# Calico or tortie?



## Alura93 (Jan 10, 2014)

Sent from Petguide.com Free App


----------



## Alura93 (Jan 10, 2014)

Posted to early - oops! The one who has more white, Delilah, I call calico. The darker one, Lorelai has been called both calico and tortie by vets. What do you think?














Sent from Petguide.com Free App


----------



## Marcia (Dec 26, 2010)

I would agree with you. Are they from the same litter? We have a calico at the shelter that has really pretty coloring. She looks like a classic calico that has been sun-bleached. The brown is more peachy caramel and the white is a cream.


----------



## howsefrau32 (Mar 6, 2013)

Whatever they are, they are very adorable


----------



## emilyatl (Sep 9, 2013)

I'm pretty sure if their coat has 3 colors, they are calico, so I'd say they're both calico. They're adorable!


----------



## Alura93 (Jan 10, 2014)

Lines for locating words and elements
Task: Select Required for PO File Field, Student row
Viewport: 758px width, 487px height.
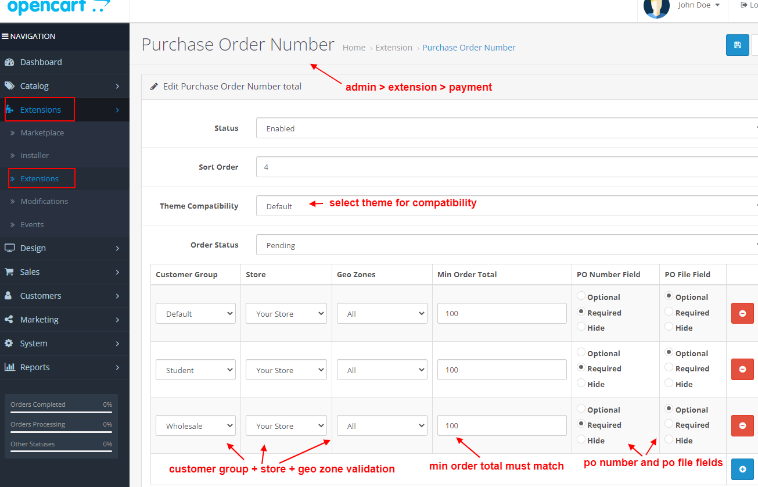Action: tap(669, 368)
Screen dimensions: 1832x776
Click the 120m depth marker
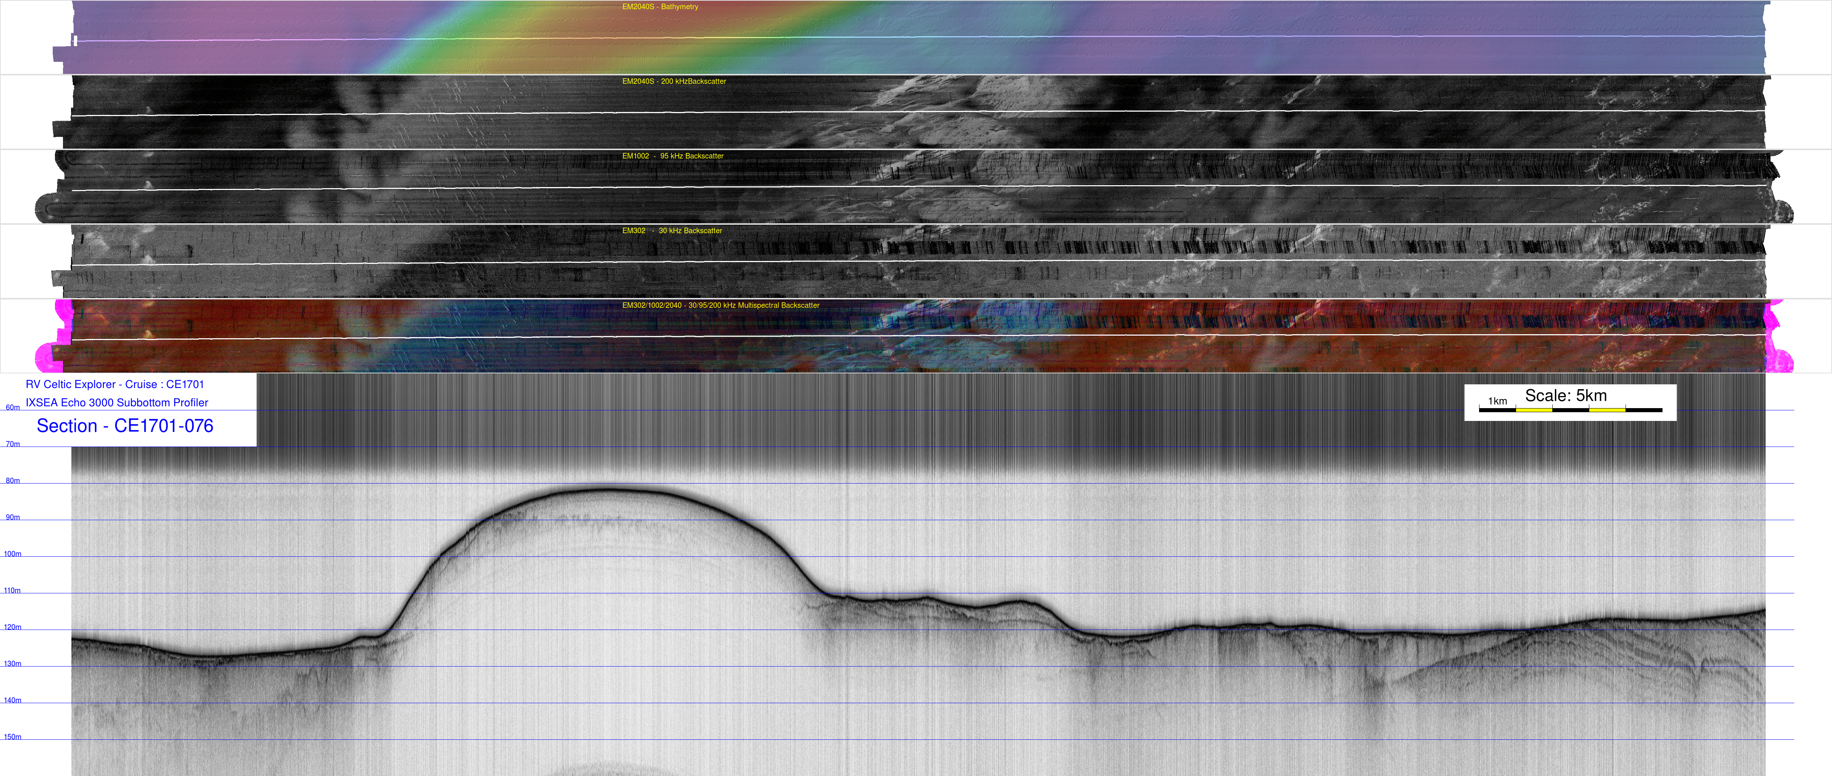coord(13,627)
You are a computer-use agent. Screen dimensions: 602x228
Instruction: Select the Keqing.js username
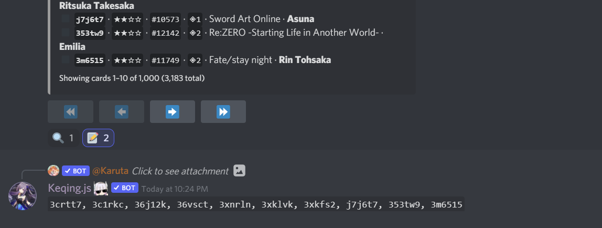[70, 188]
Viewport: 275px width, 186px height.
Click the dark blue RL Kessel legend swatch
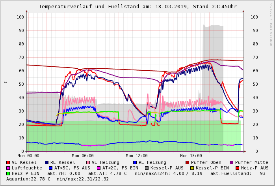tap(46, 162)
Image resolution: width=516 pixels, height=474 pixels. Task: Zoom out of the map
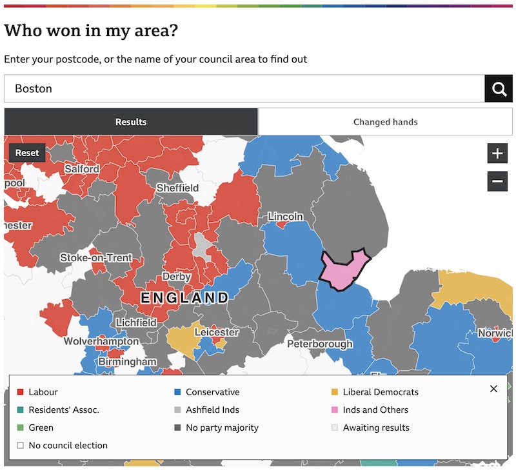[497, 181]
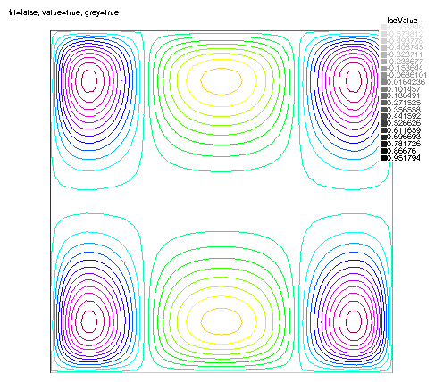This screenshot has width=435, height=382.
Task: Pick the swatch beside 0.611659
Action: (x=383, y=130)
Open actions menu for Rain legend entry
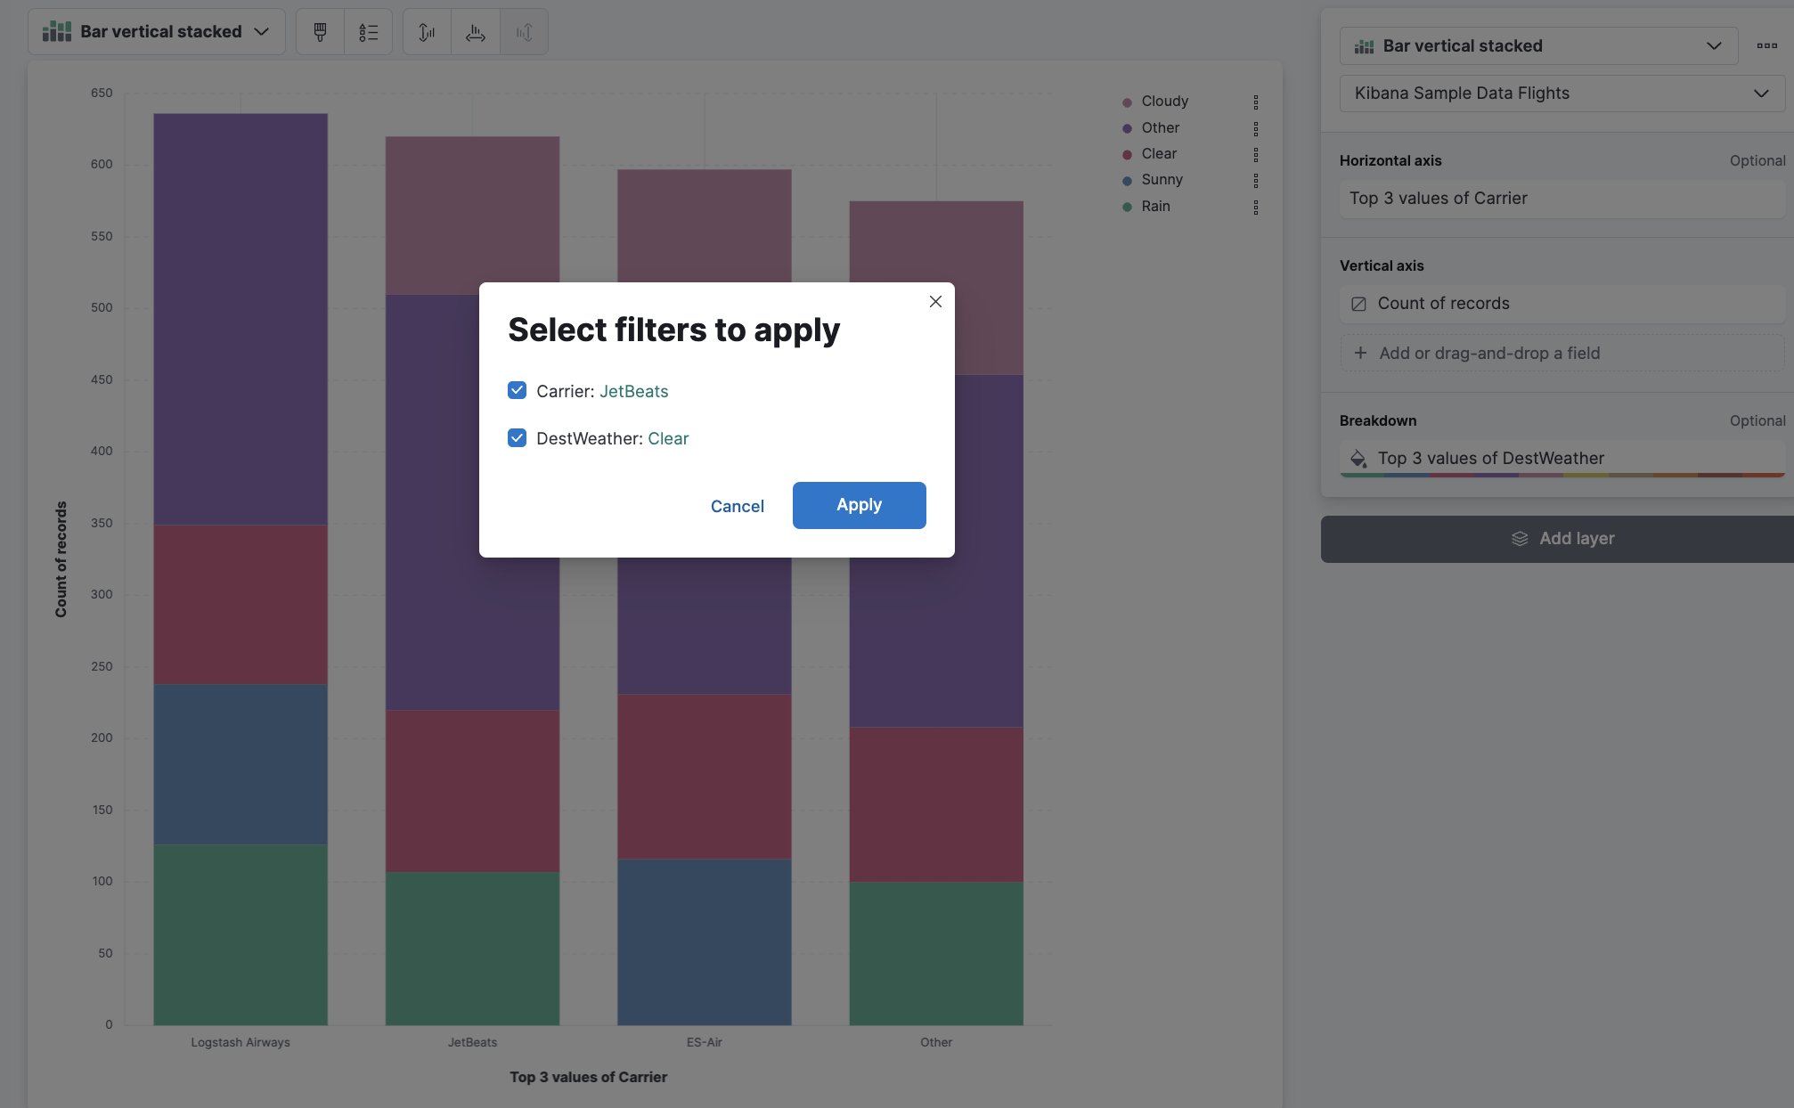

## Task instructions
Transcribe the part of the thread on calico and tortie cats that begins at the words "Whatever they are, they" and stops after "calico. They're adorable!". These lines were taken from a separate source.

## Right answer
Whatever they are, they are very adorable


----------



## emilyatl (Sep 9, 2013)

I'm pretty sure if their coat has 3 colors, they are calico, so I'd say they're both calico. They're adorable!